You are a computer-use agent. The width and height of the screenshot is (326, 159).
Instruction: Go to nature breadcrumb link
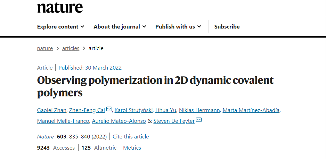coord(45,48)
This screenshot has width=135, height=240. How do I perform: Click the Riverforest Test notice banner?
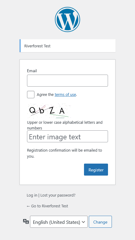(x=68, y=46)
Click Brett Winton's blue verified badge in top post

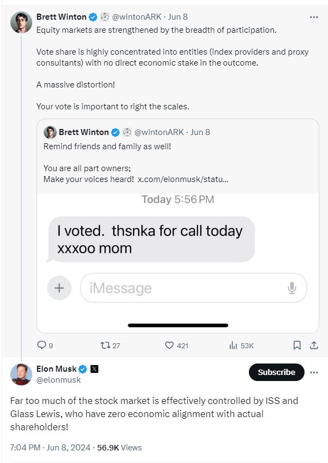coord(93,17)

━━━━━━━━━━━━━━━━━━━━

> _TUJUAN LATIHAN_:
Ubah skala semua baris di atas dengan menuliskannya kembali, termasuk permintaannya. Kalikan setiap angka koordinat pada jawaban dengan 0,8, lalu bulatkan ke bilangan bulat terdekat dengan nilai setengah dibulatkan ke atas. Angka dalam permintaan tidak diubah, dan gambar tidak disertakan dalam jawaban.

> _JAWABAN DI BAWAH_:
You are a computer-use agent. The width and height of the screenshot is (326, 159).
Instruction: Go to nature breadcrumb link
coord(36,38)
This screenshot has width=135, height=240. How do I perform: Click the Riverforest Test notice banner?
(x=54, y=37)
Click Brett Winton's blue verified badge in top post

coord(74,14)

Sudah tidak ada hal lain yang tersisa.